Beryl, running about at the tasks she and Leslie had undertaken, had passed Red to hear the last of his scornful remark to Sterl. Beryl was lovely when in one of her sweet and appealing moods, with her better side uppermost, but Sterl was most moved by her when, as now, she was furious and her wonderful eyes blazed purple fire.
“You’re sorry for whom, Red Krehl?”
Then Red was in a bad predicament, because his remark could have been and had been taken for an insult. Red had been hard, unforgiving, cold to this girl who had played with him and flouted him, but he had always been a gentleman.
“Beryl, I was sorry for Bligh,” drawled Red coolly. “Me an’ Sterl air gamblin’ on his sayin’ good bye to you. I’m bettin’ thet, if he’s smart, he won’t try. Sterl bets he will.”
“And if Bligh’s smart, why won’t he try to say good bye to me?” retorted Beryl.
“Wal, he’ll get froze for his pains.”
“He will, indeed…the coward! And now what about the other geezers who’re stuck on Beryl Dann?”
“Aw, jest natoorally I feel sorry for them,” returned Red with his easy, cool nonchalance. But there were dancing flecks in his blue eyes.
Sterl would have taken another gamble, then—that Red would not fail to rise to the occasion. But Beryl exemplified the fury of a woman scorned.
“Wal, Miss Dann, it so happens thet I’m one of them unfortunate geezers who got turribly stuck on you,” returned the cowboy.
The
bitterness of his sarcasm was wholly lost upon Beryl Dann. It was the deliberate content that struck her overwhelmingly.
For Sterl it was remarkable to see her, all in one moment, transformed from a desperately hurt woman, passionately furious, to one amazed, struck to the heart, bluntly told the truth that she had yearned for and ever doubted, robbed at once of all her blaze, to be left pale as pearl.
“Mister Krehl, it’s a pity…you never told me!” she cried. “Perhaps the geezer who’s so terribly stuck on me might have found out he’s not really so unfortunate, after all.”
Red, spirited and ready-tongued as he always was, could hardly have responded adequately to the feminine unanswerable retaliation. Sterl understood how Red could have gotten the best of her once and forever, and that would have been—right there before him and Leslie and others—to hold out his arms to her. But Red was a long way from that capitulation. Sterl saw signs of it that the suddenly humble girl could not grasp.

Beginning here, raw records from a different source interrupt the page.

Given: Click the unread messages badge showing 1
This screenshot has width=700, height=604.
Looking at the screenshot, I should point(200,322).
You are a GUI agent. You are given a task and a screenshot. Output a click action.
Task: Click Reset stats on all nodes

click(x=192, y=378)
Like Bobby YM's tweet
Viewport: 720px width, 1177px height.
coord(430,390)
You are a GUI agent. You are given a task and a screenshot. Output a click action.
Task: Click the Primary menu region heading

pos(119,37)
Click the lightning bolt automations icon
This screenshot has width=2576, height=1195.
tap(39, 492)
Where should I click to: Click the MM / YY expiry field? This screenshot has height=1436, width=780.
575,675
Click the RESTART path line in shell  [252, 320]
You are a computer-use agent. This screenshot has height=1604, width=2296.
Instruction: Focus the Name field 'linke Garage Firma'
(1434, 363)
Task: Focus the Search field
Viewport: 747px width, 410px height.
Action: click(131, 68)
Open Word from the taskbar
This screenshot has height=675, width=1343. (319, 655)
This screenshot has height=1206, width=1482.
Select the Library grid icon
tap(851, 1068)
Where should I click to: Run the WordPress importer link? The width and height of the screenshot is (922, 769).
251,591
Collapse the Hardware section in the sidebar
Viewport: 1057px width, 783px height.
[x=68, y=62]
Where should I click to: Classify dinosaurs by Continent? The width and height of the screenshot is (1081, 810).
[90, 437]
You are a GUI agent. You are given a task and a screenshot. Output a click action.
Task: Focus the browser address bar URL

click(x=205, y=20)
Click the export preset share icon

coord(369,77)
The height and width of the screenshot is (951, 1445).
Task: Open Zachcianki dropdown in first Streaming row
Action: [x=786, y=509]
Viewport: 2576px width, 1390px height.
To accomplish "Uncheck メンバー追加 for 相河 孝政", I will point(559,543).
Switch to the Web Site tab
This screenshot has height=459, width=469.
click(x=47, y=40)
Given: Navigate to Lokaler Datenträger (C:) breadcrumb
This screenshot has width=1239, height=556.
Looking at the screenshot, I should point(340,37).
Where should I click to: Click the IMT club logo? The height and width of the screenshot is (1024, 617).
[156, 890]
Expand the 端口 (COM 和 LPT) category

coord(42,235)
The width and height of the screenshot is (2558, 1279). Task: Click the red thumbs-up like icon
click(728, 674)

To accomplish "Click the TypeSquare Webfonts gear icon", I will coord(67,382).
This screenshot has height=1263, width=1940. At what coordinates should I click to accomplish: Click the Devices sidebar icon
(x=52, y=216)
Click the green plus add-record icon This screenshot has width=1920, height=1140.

The situation was disrupted, however, by the appearance of Bligh.
“Come out of it, kids,” whispered Sterl. “Here comes Bligh, and I win the bet.”
The young drover faced Beryl to remove his sombrero and bow. Water dripped off him from the waist down. He smelled of river ooze, but he appeared a handsome, manly fellow, uncertain of his reception, but sure of his feeling and duty.
“Beryl, I hate to go like this,” he said huskily. “But when I came on this trek, I had hopes of…of…you know what. I must leave…and this is the time. I pray your dad gets safely through. And I wish you happiness…prosperity in the future. If it is as we…we all guess, then, indeed, the best man has won.”